The distant metastasis potential of two nominated subnetworks was assessed using SVM, neural network, and decision tree classification methods in GSE7390. The accuracy, sensitivity, and specificity scores of the SVM model for the EMT subnetwork were 79%, 78%, and 21%, respectively. The neural network accuracy, sensitivity, and specificity scores were 18%, 18%, and 80%, respectively. Eventually, the decision tree accuracy, sensitivity, and specificity scores were 60%, 60%, and 30%, respectively. These results refer to a full model (all genes in the subnetwork included). Comparing three models, the SVM model was the strongest method in classifying metastatic and non-metastatic patients, but the specificity score was too low.
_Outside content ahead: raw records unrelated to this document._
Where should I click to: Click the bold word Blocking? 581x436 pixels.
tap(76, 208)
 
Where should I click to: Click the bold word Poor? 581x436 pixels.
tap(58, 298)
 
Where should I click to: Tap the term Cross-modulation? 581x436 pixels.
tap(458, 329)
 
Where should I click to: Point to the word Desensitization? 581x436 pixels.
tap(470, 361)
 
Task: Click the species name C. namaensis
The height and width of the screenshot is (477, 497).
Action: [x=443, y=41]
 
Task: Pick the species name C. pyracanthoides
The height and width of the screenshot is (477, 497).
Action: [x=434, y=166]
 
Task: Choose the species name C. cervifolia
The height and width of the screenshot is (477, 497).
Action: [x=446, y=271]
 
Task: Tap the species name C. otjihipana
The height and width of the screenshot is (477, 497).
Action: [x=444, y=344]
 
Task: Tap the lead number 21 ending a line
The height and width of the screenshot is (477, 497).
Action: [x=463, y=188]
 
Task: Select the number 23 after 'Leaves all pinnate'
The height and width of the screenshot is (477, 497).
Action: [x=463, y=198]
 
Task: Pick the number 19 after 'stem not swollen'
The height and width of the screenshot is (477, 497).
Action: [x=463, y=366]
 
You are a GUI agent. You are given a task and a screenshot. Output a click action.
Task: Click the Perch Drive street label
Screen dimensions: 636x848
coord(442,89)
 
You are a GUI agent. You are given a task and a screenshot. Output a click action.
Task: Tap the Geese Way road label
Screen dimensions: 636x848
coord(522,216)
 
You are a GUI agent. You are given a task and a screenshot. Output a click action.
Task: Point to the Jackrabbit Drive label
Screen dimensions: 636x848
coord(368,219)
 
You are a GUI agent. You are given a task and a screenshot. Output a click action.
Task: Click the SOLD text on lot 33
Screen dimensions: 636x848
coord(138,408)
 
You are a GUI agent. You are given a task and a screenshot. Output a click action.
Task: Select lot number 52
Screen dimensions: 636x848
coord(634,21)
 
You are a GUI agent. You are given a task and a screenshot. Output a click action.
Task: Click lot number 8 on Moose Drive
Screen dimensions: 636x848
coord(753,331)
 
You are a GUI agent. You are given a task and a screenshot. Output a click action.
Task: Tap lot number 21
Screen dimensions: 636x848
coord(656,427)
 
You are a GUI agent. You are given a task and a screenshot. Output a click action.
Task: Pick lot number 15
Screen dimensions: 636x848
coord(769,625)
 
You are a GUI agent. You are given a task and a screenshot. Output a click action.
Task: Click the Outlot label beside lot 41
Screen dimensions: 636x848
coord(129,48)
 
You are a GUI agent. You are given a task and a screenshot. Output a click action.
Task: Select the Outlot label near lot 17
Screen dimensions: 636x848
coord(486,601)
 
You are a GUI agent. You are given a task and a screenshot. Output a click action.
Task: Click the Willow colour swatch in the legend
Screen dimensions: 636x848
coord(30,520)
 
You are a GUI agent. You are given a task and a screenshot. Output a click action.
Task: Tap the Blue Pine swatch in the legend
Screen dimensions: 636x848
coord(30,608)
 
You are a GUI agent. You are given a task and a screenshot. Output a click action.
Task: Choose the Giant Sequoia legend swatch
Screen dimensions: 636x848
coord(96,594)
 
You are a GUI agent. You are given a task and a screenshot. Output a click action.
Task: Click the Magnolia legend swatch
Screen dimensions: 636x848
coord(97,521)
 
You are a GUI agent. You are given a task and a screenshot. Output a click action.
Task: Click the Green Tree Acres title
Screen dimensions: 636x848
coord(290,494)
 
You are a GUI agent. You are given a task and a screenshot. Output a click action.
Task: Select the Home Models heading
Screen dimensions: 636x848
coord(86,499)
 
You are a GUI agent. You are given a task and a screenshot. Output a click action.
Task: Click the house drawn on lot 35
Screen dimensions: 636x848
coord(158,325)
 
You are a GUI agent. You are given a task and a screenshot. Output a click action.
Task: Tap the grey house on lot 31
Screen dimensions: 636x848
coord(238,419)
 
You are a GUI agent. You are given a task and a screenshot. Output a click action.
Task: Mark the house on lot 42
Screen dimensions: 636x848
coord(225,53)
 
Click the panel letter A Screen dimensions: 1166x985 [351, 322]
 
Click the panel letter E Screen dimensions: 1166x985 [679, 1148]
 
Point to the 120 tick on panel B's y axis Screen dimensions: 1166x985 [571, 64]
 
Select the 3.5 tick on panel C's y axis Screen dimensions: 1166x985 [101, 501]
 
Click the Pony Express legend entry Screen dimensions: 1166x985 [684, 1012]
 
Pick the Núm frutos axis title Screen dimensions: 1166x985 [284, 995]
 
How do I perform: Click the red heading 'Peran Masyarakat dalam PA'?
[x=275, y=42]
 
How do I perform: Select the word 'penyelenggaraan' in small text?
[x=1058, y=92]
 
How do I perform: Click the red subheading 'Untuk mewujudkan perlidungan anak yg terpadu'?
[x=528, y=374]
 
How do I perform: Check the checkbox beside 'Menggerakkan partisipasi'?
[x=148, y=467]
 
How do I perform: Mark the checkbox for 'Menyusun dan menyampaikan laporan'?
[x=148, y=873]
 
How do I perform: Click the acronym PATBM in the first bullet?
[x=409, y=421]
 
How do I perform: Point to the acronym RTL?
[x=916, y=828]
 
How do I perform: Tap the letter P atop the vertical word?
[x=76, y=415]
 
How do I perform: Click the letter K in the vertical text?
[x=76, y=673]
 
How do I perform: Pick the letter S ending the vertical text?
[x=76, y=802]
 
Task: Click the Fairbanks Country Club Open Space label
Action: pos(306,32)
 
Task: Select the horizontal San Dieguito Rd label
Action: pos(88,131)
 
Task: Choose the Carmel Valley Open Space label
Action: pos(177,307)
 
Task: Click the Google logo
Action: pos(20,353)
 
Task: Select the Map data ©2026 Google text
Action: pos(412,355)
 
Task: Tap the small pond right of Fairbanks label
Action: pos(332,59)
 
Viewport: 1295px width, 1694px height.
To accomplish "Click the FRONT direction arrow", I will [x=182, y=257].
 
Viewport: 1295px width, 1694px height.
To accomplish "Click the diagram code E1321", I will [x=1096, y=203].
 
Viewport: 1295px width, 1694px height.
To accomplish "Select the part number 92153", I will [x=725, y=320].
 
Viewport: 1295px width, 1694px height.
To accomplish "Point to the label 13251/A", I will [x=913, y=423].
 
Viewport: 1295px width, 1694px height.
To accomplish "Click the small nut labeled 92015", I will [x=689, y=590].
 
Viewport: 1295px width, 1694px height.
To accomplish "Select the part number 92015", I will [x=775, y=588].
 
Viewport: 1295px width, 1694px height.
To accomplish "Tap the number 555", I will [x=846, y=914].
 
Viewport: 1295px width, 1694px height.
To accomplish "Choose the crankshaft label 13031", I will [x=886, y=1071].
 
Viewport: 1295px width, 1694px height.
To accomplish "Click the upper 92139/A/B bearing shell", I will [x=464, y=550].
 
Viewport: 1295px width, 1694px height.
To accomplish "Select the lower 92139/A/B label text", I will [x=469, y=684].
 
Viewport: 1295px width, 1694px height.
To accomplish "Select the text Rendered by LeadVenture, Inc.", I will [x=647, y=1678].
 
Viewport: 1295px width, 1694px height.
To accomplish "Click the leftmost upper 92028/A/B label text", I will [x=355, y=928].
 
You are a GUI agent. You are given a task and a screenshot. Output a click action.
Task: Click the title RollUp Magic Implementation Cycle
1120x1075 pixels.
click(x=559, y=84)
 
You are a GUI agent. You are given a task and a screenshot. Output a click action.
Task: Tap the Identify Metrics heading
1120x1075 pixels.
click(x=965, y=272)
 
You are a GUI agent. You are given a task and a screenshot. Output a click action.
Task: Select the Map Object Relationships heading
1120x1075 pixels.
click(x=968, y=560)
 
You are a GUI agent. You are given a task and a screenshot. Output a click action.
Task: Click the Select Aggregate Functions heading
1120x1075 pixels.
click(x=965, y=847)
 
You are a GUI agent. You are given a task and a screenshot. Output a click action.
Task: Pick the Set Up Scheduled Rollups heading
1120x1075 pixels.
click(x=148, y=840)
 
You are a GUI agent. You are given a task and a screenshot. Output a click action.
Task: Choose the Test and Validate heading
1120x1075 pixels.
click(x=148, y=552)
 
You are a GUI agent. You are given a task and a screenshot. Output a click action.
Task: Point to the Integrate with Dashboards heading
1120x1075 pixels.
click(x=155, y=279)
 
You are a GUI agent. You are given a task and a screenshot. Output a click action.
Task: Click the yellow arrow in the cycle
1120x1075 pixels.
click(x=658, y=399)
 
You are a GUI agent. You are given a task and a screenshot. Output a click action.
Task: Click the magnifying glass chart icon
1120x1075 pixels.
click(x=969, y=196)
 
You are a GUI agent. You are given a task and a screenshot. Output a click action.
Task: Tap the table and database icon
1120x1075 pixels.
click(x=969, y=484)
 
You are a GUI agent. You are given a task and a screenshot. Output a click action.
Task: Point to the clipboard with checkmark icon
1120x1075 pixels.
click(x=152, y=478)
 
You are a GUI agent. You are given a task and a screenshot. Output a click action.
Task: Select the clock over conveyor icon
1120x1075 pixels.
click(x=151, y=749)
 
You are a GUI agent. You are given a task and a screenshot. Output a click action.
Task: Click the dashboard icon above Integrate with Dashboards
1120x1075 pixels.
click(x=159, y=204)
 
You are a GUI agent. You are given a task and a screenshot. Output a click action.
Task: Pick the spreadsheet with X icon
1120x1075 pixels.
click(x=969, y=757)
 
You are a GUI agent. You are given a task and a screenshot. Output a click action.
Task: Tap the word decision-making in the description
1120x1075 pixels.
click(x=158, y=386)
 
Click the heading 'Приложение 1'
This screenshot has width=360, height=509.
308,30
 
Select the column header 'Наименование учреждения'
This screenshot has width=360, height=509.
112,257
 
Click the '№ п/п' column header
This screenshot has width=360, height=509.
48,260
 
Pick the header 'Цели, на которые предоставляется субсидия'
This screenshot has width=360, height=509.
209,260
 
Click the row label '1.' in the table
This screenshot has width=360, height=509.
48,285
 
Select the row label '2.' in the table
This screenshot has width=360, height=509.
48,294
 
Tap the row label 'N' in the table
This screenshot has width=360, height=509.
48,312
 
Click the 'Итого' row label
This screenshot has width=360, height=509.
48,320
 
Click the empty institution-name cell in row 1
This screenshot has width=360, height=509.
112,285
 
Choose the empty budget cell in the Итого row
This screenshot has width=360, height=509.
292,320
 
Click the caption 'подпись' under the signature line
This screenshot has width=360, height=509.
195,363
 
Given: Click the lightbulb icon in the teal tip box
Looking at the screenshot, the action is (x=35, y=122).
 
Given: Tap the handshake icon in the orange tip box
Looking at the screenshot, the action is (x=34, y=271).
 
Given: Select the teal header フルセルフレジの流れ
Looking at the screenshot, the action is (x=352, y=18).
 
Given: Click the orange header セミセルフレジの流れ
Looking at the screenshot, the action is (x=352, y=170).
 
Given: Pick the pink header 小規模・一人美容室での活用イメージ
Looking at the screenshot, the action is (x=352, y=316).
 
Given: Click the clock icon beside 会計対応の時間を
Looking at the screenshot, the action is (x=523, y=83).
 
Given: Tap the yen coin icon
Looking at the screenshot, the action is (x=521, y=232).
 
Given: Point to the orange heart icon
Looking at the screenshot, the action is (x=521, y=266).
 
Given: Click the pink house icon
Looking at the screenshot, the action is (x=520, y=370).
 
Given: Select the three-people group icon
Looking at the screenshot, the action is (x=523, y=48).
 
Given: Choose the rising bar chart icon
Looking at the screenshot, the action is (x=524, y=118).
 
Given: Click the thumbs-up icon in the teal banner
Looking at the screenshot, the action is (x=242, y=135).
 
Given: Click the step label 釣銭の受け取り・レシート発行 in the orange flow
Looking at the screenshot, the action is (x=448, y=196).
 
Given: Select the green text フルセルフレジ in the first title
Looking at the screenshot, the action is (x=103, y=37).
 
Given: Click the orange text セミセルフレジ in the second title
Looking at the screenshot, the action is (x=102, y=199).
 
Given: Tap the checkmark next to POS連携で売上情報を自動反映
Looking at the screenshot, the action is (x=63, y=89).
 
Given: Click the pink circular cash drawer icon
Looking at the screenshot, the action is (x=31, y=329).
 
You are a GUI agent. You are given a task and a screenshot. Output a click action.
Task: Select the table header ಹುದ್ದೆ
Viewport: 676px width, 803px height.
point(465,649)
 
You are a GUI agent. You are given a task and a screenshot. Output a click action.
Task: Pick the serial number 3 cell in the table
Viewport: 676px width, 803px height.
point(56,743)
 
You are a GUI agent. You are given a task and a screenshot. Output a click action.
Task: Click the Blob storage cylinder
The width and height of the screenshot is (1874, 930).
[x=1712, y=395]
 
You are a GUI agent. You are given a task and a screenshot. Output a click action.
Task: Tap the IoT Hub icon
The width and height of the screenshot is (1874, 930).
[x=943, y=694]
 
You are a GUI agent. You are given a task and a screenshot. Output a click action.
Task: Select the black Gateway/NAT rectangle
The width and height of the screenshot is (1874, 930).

The SVM accuracy, sensitivity, and specificity scores for immune-related subnetwork were 78%, 78%, and 78%, respectively. The neural network accuracy, sensitivity, and specificity scores were 85%, 85%, and 14%, respectively. Eventually, the decision tree accuracy, sensitivity, and specificity scores were 71%, 71%, and 36%, respectively. These results refer to a full model (all genes of subnetwork included). The specificity of the neural network and decision tree methods was low compared to the SVM model. Due to the results, the SVM model was the most powerful method in classifying metastatic and non-metastatic patients for the immune-related subnetwork. The SVM model accuracy, sensitivity, and specificity for the Immune subnetwork were superior to the EMT subnetwork.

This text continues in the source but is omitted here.